Maud and Norman loved their family life and their many celebrations through the years. They travelled extensively and remained in their family home until they downsized moving to the Sunrise Village Seniors residence in Lethbridge in 2002. She was finally able to retire too and admitted that, although she was very good at it, she had never enjoyed cooking and housekeeping all those years. Following her “one and only” and best friend, Norm’s passing in 2006 Maud remained with her friends in Sunrise. In 2011 she moved to Courtenay to stay with her daughter Marguerite in her home. Her health improved and she remained, active, independent and thrilled to be finally living in BC, away from Alberta Winters. Their home motto was “You can do whatever you want…or not”. They became friends as well as mother and daughter sharing travel adventures in Coastal BC, across Canada and in sunny Mexico. They hosted and attended many family and friend get togethers. Their daily routine was peaceful and easy. Maud enjoyed keeping up with world events, dinners out, the company of three little dogs and cat, her lovebird Chico, the wild songbirds at their feeders and, of course, the relaxing effects of daily chats, laughter and a glass of wine in their overgrown tropical back garden.

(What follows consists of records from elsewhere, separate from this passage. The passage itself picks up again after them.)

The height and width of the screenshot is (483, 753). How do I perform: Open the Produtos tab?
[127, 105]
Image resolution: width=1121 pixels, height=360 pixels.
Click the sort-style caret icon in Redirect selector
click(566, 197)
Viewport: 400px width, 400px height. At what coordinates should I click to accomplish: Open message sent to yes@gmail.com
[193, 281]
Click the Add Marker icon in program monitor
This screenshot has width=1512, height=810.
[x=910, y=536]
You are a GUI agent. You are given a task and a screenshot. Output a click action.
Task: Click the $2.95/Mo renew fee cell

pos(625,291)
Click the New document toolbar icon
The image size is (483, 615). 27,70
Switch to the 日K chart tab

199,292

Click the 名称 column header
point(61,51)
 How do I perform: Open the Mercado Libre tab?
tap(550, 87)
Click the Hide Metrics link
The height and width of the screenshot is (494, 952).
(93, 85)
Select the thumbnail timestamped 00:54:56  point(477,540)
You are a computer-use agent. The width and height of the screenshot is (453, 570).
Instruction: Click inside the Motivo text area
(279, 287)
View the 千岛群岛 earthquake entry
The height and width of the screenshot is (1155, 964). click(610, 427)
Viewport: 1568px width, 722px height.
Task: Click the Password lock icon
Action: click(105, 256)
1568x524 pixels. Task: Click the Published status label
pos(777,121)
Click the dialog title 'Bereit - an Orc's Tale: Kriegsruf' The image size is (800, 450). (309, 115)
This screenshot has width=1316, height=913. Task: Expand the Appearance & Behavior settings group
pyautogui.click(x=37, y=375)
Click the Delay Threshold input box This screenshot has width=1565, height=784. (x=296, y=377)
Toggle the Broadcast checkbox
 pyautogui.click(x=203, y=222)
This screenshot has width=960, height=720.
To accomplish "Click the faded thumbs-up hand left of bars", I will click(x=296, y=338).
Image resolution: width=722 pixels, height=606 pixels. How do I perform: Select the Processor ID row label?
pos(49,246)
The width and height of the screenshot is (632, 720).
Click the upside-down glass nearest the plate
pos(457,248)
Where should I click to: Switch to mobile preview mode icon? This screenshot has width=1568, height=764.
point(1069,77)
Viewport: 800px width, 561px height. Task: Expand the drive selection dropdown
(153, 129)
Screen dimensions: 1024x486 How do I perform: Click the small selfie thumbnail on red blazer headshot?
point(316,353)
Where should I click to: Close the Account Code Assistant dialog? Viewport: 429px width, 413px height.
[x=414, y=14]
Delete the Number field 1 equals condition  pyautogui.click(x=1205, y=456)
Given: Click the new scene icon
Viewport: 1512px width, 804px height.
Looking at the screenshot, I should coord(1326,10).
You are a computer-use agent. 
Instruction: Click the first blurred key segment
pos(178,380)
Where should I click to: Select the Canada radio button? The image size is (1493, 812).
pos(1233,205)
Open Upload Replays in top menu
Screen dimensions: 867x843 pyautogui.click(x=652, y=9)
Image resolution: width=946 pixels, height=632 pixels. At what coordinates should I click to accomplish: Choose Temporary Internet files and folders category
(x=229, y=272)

Maud believed she would be greeted by all the loved ones she had said goodbye to over the years. She was predeceased by her parents, Charles (1930) and Ruth (1983), her brother Jack (1924), her darling husband Norman (2006), her two children Gwen (2001) and Bobby (1969). Her brother and sister-in-laws, all but one, had already passed away. She also mourned the loss of her dear friends who all went on before her: Nan Findlay, John and Myrna McDonnell and Dr. Ted Crapnell . At 96 she had outlived most of her generation of family and friends. She was ready to go.
My Light is Out
My light is fading, muscles spent
Please hold my hand and be content As my light leaves please do not grieve. You’re in my heart – a new light starts Remember me as joy and laughter
I’ll wait for you in Ever-After
Elaine Avery Maud is survived and deeply missed by her remaining 7 children and their spouses: Jack (Brigitte), Pat (Marjorie), Marguerite, Norman, Richard (Josefina), Penny (Denis) and Bill (Brenda)…her 17 grandchildren and 13 great grandchildren. She also considered her many nieces, nephews and cousins as important members of her family. What a legacy! Each had their own special bond and memories with this amazing mother, grandmother, great-grand mother, aunt, cousin, Matriarch and friend over the years.
There will be a small Springtime gathering of family and close friends in Alberta to honour the life of Maud Elizabeth (Mitchell) Hovan. This will be followed by carrying Maud and Norman’s urns “back home” to be buried beside her family in Cowley country cemetery. Dates, times, location and directions yet to be arranged. This information will be shared in the new year.
In lieu of flowers please send donations to the seniors program of your choice to promote respect, understanding, compassion and support for our elderly.